Défendre une psychiatrie à visage humain, défendre les soins… et si nous le faisions en boubou ? Imaginez-nous défilant vêtues de boubous…(1)
L'idée de toutes ces femmes de tous âges, de tous horizons avançant tranquillement embellies par des boubous aux couleurs et aux motifs extravagants. D'une extravagance et de couleurs qui ont des poussées de fièvres ou des éclipses parfois volontaires, où le rouge des pleurs et des colères se mêle à l'indigo nocturne et au jaune flamboyant, où l'orangé et le rose bigarrés virevoltent avec le vert torride.
L'idée de balancer nos blouses taillées à coups de serpe pour un vêtement aux couleurs de l'Afrique me plaît bien, comme si, en écoutant les conversations autour de moi, nous avions besoin de l'exubérance de ces étoffes, comme si nous avions besoin de ces tissus qui racontent par leurs couleurs et leurs motifs une histoire. Une histoire propre à chacune.

En Afrique, le vêtement est message. Chacun des tissus portés exprime ce que le silence cache indirectement ou proclame, ou accuse, ou affiche… Il y a des dessins, des motifs qui sont devenus des must, des messages rituels que les femmes se transmettent entre elles sur des générations. Il y a des motifs qui signifient plus que la parole et l'écriture, des motifs qui passent des messages plus significatifs que tous les discours imaginés par les orateurs les plus théâtraux.
Dans le soin, dans notre pratique quotidienne du soin nous utilisons certains motifs depuis des siècles. L'accompagnement vers plus d'autonomie n'est pas une nouveauté. Le soin procède aussi d'une disposition répétitive.
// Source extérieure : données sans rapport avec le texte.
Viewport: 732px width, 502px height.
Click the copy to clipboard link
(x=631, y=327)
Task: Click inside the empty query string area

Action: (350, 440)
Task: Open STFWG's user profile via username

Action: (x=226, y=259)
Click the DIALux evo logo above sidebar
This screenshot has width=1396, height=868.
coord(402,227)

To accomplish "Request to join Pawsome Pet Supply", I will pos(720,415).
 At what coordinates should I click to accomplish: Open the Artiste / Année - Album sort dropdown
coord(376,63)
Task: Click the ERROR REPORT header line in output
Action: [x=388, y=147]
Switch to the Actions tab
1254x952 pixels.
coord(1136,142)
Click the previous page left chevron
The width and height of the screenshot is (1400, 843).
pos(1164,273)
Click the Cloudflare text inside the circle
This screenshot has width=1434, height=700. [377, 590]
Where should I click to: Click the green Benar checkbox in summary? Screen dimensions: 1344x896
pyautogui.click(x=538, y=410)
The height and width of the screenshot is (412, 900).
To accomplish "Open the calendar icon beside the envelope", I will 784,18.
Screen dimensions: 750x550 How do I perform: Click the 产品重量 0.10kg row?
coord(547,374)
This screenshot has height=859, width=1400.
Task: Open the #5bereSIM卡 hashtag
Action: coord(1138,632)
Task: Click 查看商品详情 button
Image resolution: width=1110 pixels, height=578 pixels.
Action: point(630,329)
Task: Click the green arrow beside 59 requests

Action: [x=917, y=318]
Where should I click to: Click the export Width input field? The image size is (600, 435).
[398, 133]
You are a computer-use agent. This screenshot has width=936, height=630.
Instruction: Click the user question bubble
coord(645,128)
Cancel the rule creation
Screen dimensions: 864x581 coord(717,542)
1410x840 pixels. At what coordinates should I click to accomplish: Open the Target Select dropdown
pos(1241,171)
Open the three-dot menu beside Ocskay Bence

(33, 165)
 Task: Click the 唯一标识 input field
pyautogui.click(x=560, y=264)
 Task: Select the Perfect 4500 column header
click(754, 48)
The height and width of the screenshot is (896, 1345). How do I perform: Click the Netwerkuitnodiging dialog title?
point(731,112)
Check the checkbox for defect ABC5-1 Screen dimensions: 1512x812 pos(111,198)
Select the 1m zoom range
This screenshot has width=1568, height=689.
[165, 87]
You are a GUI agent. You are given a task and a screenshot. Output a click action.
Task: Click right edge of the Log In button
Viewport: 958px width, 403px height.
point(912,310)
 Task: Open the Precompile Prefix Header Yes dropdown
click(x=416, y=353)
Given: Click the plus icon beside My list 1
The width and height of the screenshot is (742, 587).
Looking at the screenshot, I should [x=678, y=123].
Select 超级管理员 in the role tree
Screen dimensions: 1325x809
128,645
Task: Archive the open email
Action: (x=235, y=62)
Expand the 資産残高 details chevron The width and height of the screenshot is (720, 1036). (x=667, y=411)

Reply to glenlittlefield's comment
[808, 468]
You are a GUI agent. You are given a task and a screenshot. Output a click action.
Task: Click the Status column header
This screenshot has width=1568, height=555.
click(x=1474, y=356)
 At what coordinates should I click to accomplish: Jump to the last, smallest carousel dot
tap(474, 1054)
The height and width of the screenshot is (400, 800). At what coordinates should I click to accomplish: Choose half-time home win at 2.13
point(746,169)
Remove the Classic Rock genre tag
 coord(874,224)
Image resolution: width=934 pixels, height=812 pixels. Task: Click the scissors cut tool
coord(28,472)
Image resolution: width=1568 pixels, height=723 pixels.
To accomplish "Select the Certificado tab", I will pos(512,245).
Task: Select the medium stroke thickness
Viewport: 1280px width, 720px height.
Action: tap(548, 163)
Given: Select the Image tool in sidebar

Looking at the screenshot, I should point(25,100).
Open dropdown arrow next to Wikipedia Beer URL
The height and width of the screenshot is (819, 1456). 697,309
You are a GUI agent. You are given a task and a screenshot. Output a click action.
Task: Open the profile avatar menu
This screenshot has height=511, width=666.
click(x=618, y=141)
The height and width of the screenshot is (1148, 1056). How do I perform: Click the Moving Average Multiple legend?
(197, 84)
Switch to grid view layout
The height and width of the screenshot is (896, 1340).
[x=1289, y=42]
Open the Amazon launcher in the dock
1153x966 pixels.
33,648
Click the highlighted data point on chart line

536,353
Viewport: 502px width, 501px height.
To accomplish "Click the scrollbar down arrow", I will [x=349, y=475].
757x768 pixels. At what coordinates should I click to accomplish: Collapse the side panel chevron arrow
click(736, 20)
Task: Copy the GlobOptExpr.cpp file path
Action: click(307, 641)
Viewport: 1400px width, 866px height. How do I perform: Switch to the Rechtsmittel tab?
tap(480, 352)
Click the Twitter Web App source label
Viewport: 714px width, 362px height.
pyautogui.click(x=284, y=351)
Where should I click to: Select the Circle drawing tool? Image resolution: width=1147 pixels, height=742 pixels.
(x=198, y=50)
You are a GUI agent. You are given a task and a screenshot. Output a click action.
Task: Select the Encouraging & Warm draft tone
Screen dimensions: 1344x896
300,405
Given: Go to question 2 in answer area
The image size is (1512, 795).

Peut-être sommes-nous trop silencieuses comme parfois cela nous est reproché. Eternel problème du manque de femmes en politique.
Peut-être que parfois tout est signifié dans le non-dit et s'exprime au travers de gestes immémoriaux, de dessins colorés et répétés, de broderies surannées, d'émotions contenues ou échangées le temps d'un regard. Les soins impliqués dans le registre relationnel de l'intime sont nôtres depuis si longtemps. Peut-être que là où il semble ne rien se passer, il s'y passe en fait beaucoup de choses.

Face à la médiocrité ambiante, à l'abjection, face à la laideur du monde, à l'absence de sens… nous avons besoin de l'exubérance de ces étoffes-pagnes tissées, des java-print (2), des créations figuratives ou emblématiques des wax (3) et des traquenards imitatifs du fancy.(4)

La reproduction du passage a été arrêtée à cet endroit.